I don't have a lot else to say about the book, but I really did enjoy it tremendously. I don't think it's going to top my Hugo ballot, but it was rollicking fun, and I look forward to discussing it in my book club when it rolls around. I'm ahead of the game for once!
Friday, 6 July 2018
So, how did we do? Particularly, how did we do when this is also a debut novel? Well, not bad. It's not as good as either of the books listed above, and there are ways in which it deals with a few issues that I think show a more surface reading of fairy tales than a deep-down, stories-that-sing-in-your-blood understanding, but for all that...this is pretty good. I enjoyed it quite a lot, and even teared up at one point. Saying it's not as good as Deathless is saying it's not a masterpiece. It's merely a really freaking good debut effort.
It is the story of Vasya, a Russian girl whose mother dies shortly after she is born, and has about her an air of the uncanny, an inheritance, perhaps, from her maternal grandmother, whom she never met. She grows up not realizing that other people can't see the domovoi or other house and stable spirits that are part of keeping her small village safe from the slumbering force outside.
The book jacket and some of the reviews refer to her incredibly devout stepmother who tries to rein Vasya in, but that's not quite accurate. I'm sure she does believe in Christianity in the form it took in Russia, but she is more motivated by the fact that she is more like Vasya than she wants to be - she also sees the household spirits, and instead of seeing them as fellow dwellers and protectors, she sees them as demons, and wanted to escape them by joining a convent before she was wed to Vasya's father.
When a fervent young priest is sent to Vasya's village as well, to get him out of the power plays in the capitol, the two focus their attentions on Vasya, as a young woman who is obviously different and perhaps dangerous. They try to get her to conform, but other members of her family are content to have her as she is.

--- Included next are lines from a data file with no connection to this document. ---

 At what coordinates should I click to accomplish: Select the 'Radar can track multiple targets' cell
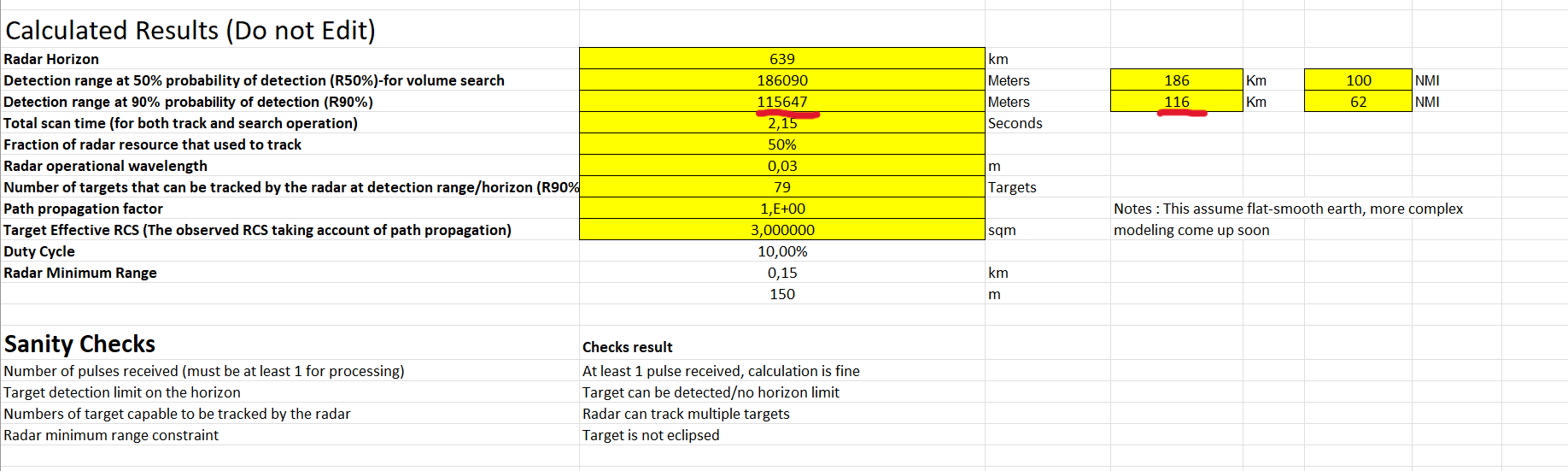[686, 414]
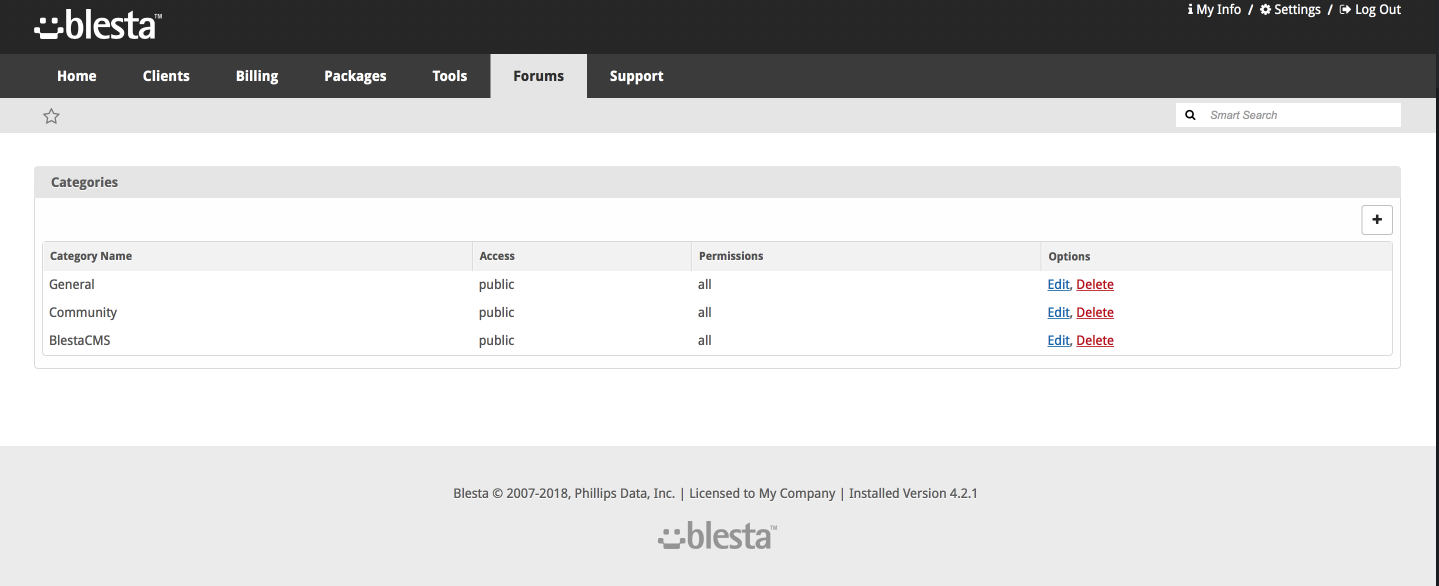This screenshot has width=1439, height=586.
Task: Edit the BlestaCMS category
Action: tap(1058, 341)
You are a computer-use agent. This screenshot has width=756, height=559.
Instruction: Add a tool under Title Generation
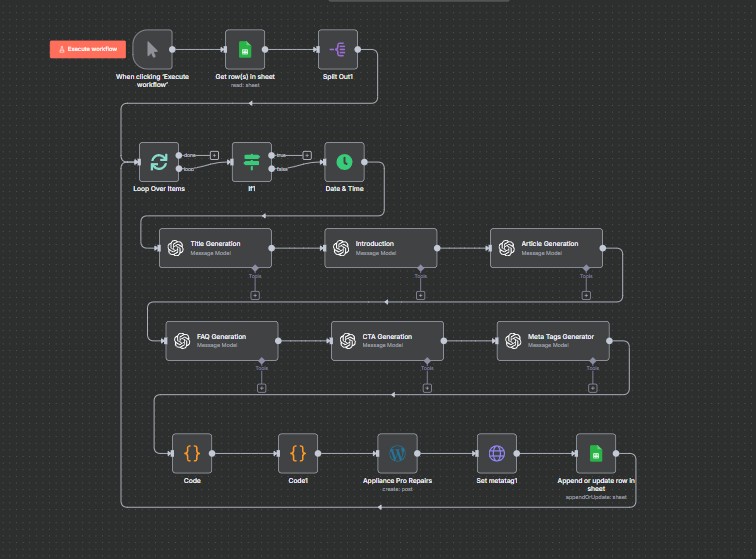pos(254,295)
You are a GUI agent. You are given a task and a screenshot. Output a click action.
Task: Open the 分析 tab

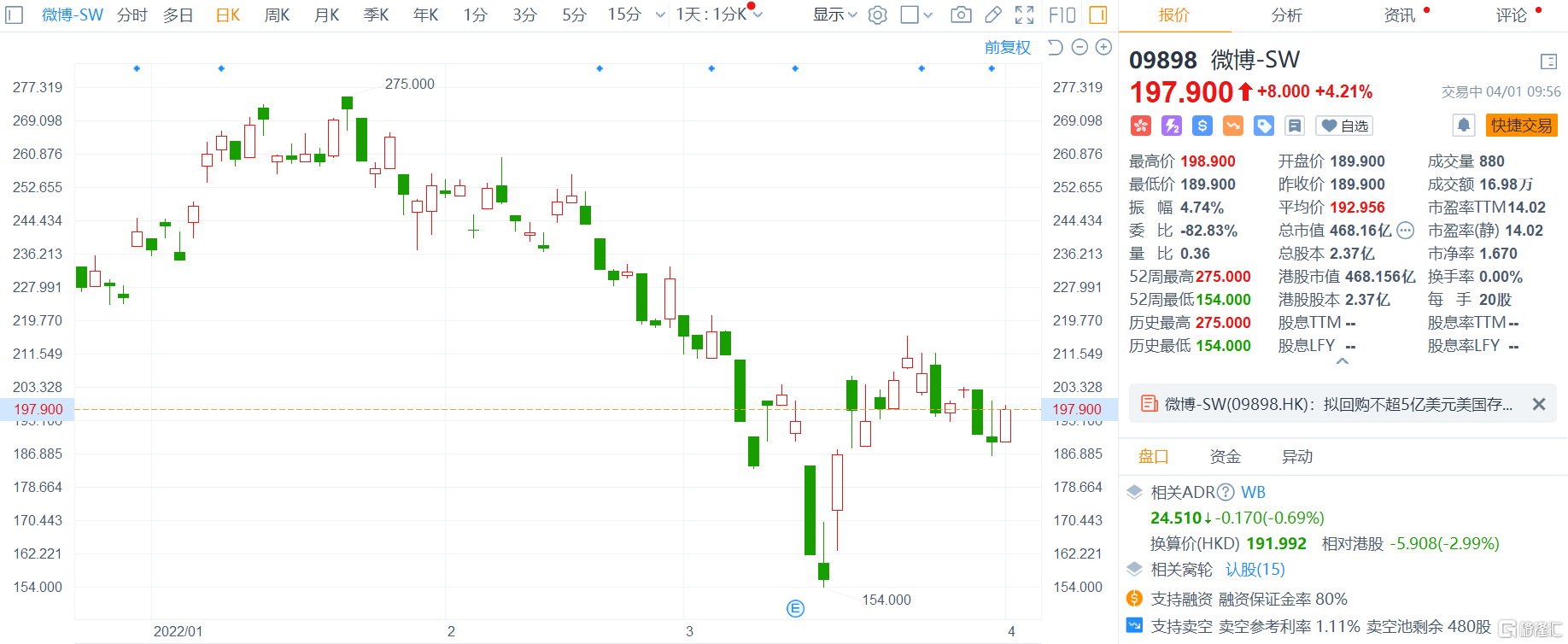click(x=1286, y=15)
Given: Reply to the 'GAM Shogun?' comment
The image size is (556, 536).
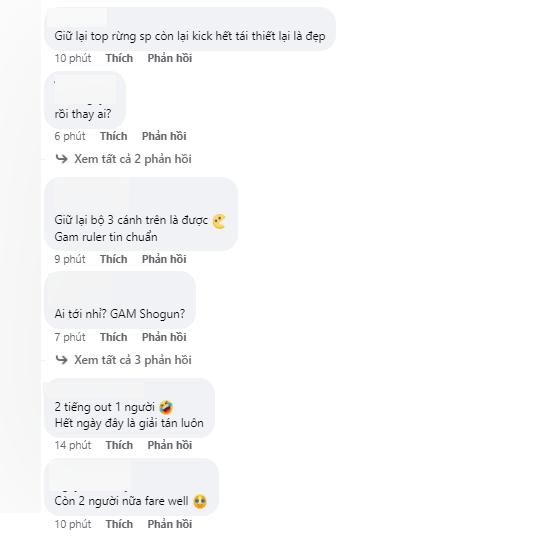Looking at the screenshot, I should coord(164,337).
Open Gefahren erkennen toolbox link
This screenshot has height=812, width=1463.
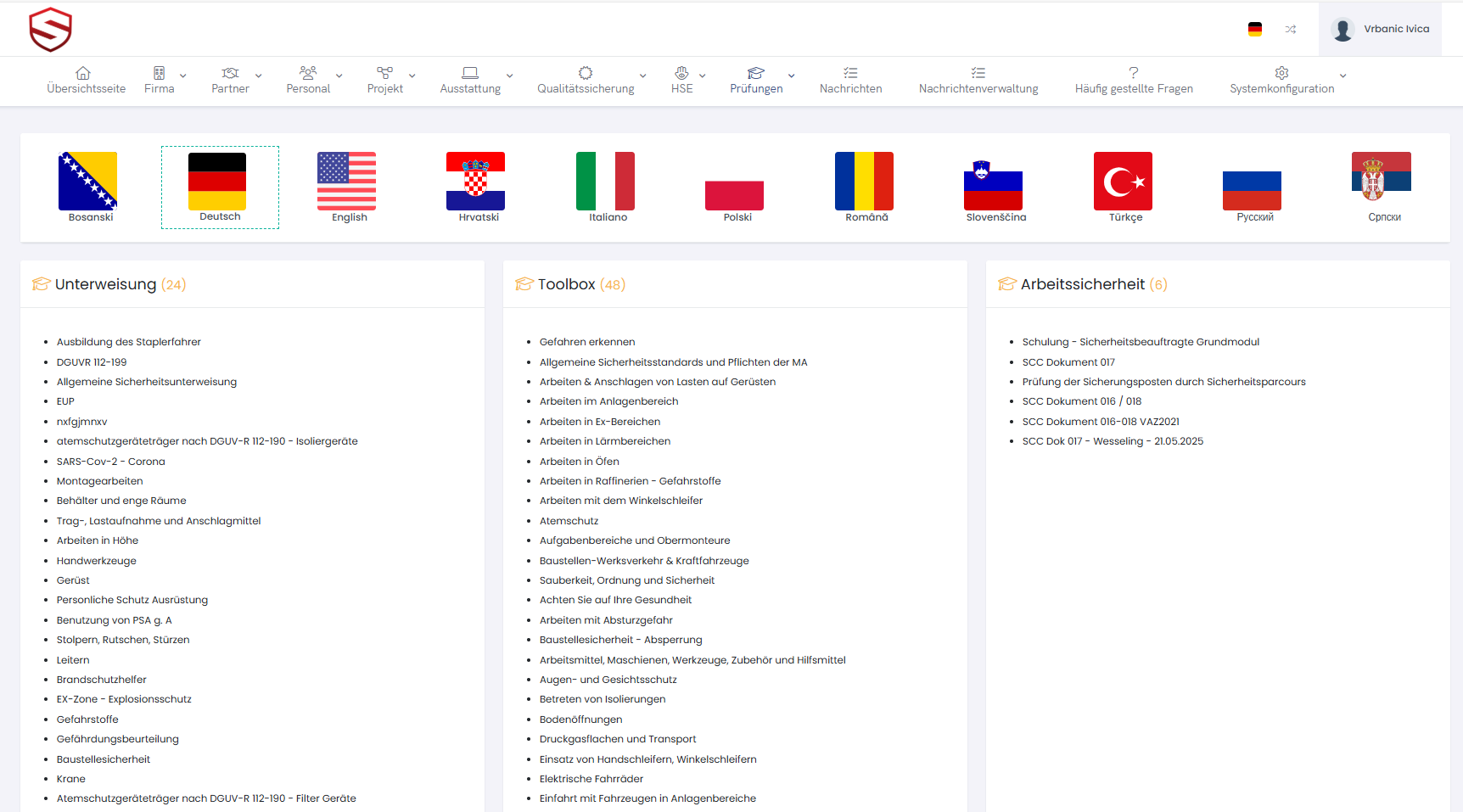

As she grows, she learns to ride from the horses whose patron creature she helps feed, even as others neglect their care, convinced by the priest that the old ways are evil and must be feared.
Outside the boundaries of the village, the sleeper stirs, and the manifestation of Death may be all that stands between Vasya's village and the fear that is fostered and the desecration after. Vasya's loved ones try to shield her from the Winter King (Death), but if anyone is to survive the battle between he and his brother, Vasya must intervene, no matter the cost.
This is all beautifully woven together, but there are ways in which this is a fairy tale, not a story about how fairy tales can permeate a life. It's at times a little too surface. Here's an example: there was a moment in the woods, where Vasya almost freezes to death, where the Winter King tells her after she pushes herself to survive, that only cowards die in the snow. The brave survive.
Which is...kind of horseshit. You can be brave as hell, in any circumstances, and no matter how brave you are, you can too fucking die. This is something that I think Valente understands that perhaps Arden does not, or does not yet, or it was a sloppy bit that got left in. I personally bridle and will always do so when books insinuate that only those who choose to die do so. Fuck everyone who believes that.
So this got under my skin, and I could almost see the book beyond the book, the way Deathless might have recognized that sometimes death happens, sometimes it is the kinder path, sometimes intentions don't matter to the story you're in. The Bear and the Nightingale still seems to think stories are all within our control. They're not.
So yeah, this is good. It's very good. But it's not as good as the best there is in this particular little genre. And that bit hurt me. It's a sensitive spot, but trust me, neither of my parents chose to die, so I'm allowed to be hurt when people have philosophies that suggest they must have, since they are dead.
Still, that bit aside...there's a lot to like here.